Le lien entre tous vos films, c’est la question de la justice…
Oui, c’est vrai et l’envie de filmer des gens qui n’ont pas de pouvoir mais qui, pourtant, agissent pour le bien de tous et pour un monde meilleur. Ils peuvent sembler un peu rêveurs, un peu utopiques mais cela fait ses preuves au final.
Toutes proportions gardées – car ils ne risquent pas leur vie -, la volonté de bâtir un avenir meilleur et un monde plus juste est ce qui guide les jeunes qui luttent pour le climat.
Je trouve que la comparaison est juste. Je suis heureuse d’avoir fait ce film avant que ces mouvements en Europe ne surgissent car on pourrait même dire que cela vient d’Afrique, avec les manifestations dans le monde arabe, etc. Cette jeunesse a raison de se mobiliser car elle va subir les conséquences de tout cela. Il y a un sentiment de révolte par rapport à la génération précédente qui n’a pas fait le boulot en laissant la terre devenir une poubelle ou la peur s’immiscer dans les foyers et paralyser tout le monde.

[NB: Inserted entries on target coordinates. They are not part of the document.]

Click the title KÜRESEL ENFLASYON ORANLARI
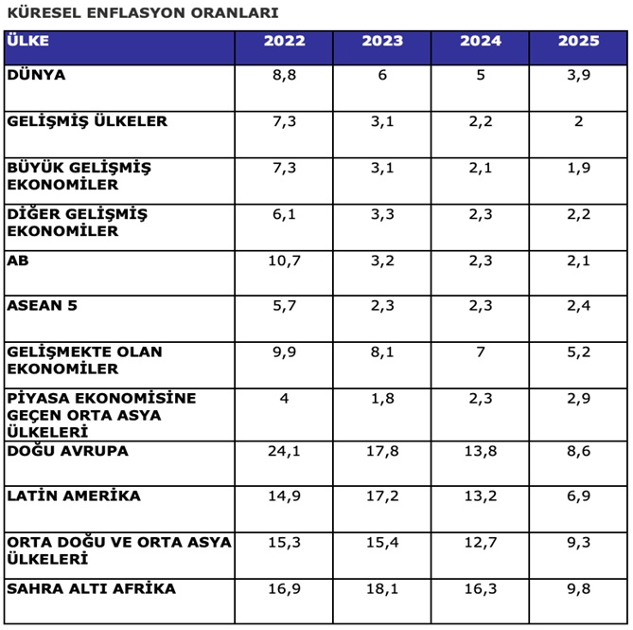142,13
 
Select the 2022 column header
284,41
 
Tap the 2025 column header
578,41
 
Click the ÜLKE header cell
27,41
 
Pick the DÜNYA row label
35,74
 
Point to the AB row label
17,260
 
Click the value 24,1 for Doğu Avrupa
284,451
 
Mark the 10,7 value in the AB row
284,260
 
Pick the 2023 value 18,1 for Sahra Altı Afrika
382,588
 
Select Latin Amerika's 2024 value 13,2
481,495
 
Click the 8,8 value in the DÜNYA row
284,75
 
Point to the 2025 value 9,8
578,588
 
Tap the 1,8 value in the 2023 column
382,398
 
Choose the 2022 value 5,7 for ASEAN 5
284,305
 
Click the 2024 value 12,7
481,542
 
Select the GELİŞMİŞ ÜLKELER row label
87,121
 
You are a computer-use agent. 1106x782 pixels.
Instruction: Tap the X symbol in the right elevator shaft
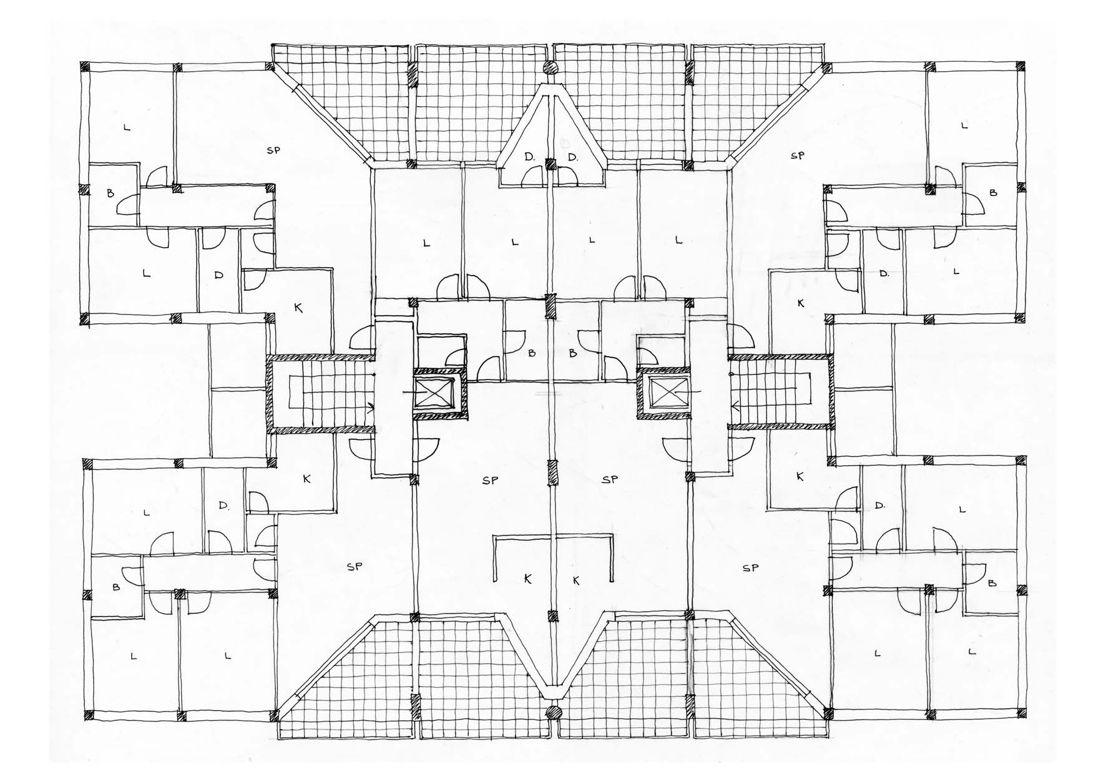(663, 393)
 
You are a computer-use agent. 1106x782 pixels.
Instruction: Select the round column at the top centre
(550, 68)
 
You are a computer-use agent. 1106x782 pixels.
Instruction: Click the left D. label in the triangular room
(530, 158)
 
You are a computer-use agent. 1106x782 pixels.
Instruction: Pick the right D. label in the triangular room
(573, 158)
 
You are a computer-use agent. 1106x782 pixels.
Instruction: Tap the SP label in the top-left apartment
(273, 150)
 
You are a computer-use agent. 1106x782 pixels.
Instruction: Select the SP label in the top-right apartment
(797, 155)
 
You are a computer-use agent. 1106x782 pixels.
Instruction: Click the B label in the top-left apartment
(110, 193)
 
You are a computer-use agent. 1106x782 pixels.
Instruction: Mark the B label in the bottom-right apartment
(992, 584)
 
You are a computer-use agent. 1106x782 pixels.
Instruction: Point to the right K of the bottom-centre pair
(576, 580)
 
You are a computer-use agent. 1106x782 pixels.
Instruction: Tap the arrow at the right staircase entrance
(736, 408)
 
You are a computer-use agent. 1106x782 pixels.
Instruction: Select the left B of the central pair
(532, 353)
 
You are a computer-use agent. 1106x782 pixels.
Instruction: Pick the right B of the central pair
(573, 353)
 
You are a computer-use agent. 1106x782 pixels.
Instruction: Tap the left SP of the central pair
(490, 480)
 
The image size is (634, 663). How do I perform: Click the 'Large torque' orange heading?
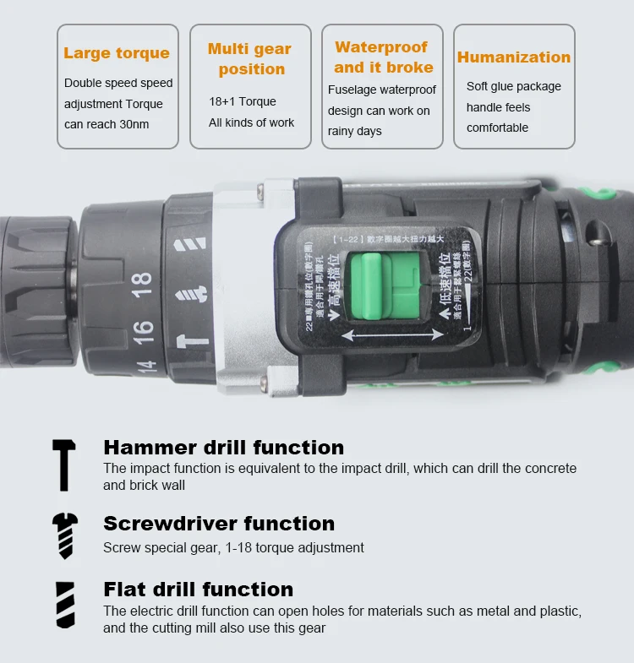pyautogui.click(x=117, y=53)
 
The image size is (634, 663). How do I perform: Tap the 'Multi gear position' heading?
pyautogui.click(x=250, y=59)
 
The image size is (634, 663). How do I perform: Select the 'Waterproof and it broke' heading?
pyautogui.click(x=383, y=57)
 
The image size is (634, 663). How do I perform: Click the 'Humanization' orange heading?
pyautogui.click(x=514, y=57)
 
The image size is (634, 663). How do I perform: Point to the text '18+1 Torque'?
pyautogui.click(x=243, y=101)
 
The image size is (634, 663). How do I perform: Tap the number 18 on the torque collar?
pyautogui.click(x=142, y=283)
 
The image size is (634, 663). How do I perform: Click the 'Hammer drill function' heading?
pyautogui.click(x=223, y=448)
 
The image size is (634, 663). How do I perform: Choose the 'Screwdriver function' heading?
pyautogui.click(x=219, y=524)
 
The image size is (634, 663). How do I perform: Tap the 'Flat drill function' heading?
pyautogui.click(x=199, y=590)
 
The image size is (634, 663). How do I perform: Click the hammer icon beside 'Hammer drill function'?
pyautogui.click(x=64, y=465)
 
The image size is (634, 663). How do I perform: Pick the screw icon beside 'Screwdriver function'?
pyautogui.click(x=64, y=536)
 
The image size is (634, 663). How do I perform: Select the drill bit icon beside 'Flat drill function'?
pyautogui.click(x=64, y=605)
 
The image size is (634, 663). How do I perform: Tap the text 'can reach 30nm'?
pyautogui.click(x=107, y=125)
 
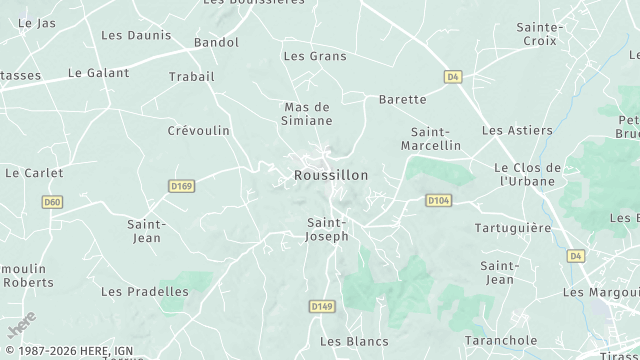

« La Lucha, c’est vraiment ça : des jeunes, le poing levé, qui assument d’être nés pour changer les choses. »
La Lucha, c’est vraiment ça : des jeunes, le poing levé, qui assument d’être nés pour changer les choses. C’est beau quand ça marche car la Lucha a porté ses fruits. On peut douter du fait que le président Kabila serait parti si les jeunes Congolais n’étaient pas descendus dans la rue et n’avaient pas poussé l’église à remonter au créneau. Cela a fragilisé le pouvoir. Cela prouve qu’on peut être jeunes, pleins de rêves et quand même changer les choses…
Le prix Albert Londres couronne chaque année, à la date anniversaire de la mort du grand reporter, les meilleurs “Grands Reporters” francophones dans trois catégories : livres, presse écrite et presse audiovisuelle.
“L’Afrique est là, devant nous, qui palpite, s’insurge, rêve et se bat avec une utopie magnifique contre un système politique qui l’exploite et la gangrène. On ressort de ce film à la fois admiratif, révolté et… bouleversé” a précisé le jury Albert Londres au sujet du film Congo Lucha de Marlène Rabaud.